How I Improved 16 Points On the GRE in one month?

How I scored GRE 324

I am an engineer by profession.

The first time I took the GRE test diagnostic test (without preparation), I scored 308, after working hard and improving my weak areas and eventually scored 169 on Quantitative and 155 on Verbal, and 4.0 in AWA. Let me share my GRE test prep journey.

So we all know GRE scores are an extremely important factor for universities to assess your profile. Different countries have different scoring patterns, but GRE Test has a standard scoring criterion globally. So a high GRE 324 score can furnish a very solid basis for your application. So I cannot stress this enough; you HAVE to dedicate devoted time, plenty of it, for its preparation. Unfortunately for me, I only had roughly 20 days to prepare for my exam, and I want to divulge my strategy for preparation that I hope will help anyone who has the exam coming up.

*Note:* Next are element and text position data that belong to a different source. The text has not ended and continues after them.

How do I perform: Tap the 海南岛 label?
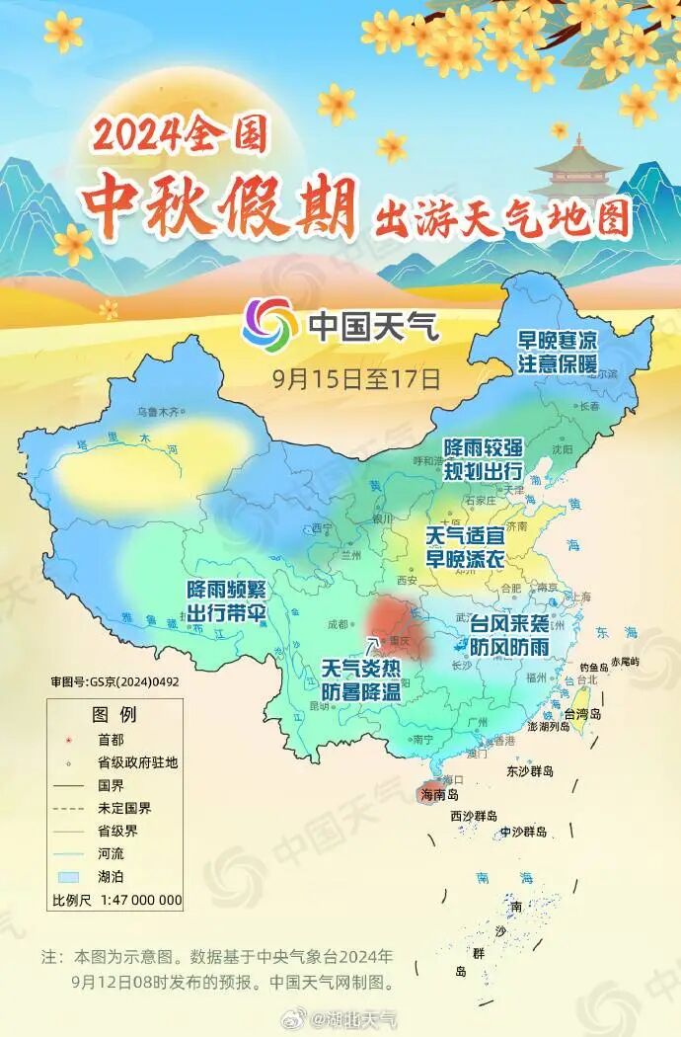[440, 793]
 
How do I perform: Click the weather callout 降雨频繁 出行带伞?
[227, 598]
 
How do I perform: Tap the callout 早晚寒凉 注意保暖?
[559, 352]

Preparation can become really messy if you have very little time left. Moreover, you cannot prepare EVERYTHING in such a short time. I assigned my last 5 days for full-length GRE practice tests ONLY and all the preceding remaining days for preparation.

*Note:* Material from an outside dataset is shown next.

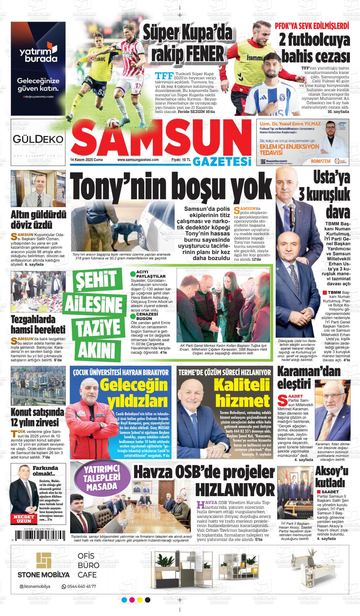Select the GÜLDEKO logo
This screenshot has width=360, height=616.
pos(38,139)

I made a simple structure for the prep. I knew my strength was the quant section, and I could not afford to lose any points in that if I wanted a 320+ score. I took a free online full-length GRE test by Kaplan first thing before I started the prep. I got a 159 on quant and 149 on verbal. Not that good a score, but what happened was that I got to analyze my mistakes at the end of the test. Kaplan gives you details like how much time you took to solve each question, what type of questions did you answer correctly most, and what type you answered wrong most. So I recognized my weakness and started my GRE test prep giving the most importance to that.

Quant:

I used ScholarDen. I learned the concepts and practiced from it.

Verbal:

For verbal, I felt that memorizing a whole list of words was a waste of time if the exam is so near. More often than not, it confuses you on the test day if you have learned an overabundance of words that you don’t know how to use in a sentence. I used the ScholarDen and ETS official guide for verbal. An important thing to mention here is that the techniques shown are mentioned to be implemented. Do NOT take them for granted. Follow these techniques and you’ll actually know what I’m talking about. Do NOT just rely on your gut to give you the right answer. There are really good practice questions. One thing that indeed helped me was that my reading speed increased with practice. And not just the speed, I did not have to re-read the passages too. This meant I had more time for the multiple blank sentence completion questions.

Mocks:

In the final 5 days, I was doing a GRE full-length test (also known as mocks) every day. My strategy for verbal was to leave multiple blank sentence completion questions for the end since they take the most time. For Quant, I always went in order. The questions that took a little longer, I marked them and attempted them after I was done with the whole section. All the practice tests I took simulated real testing conditions. Same time of the day (important to keep the mind active that time of the day), and the same break lengths. I was scoring 168ish on quantitative, and 158-159 on verbal in the practice tests. Come the test day, I had a good protein breakfast in the morning (heard it helps), and took a red bull and a Snickers bar for the mid-break. Everything went according to the plan and got a good score.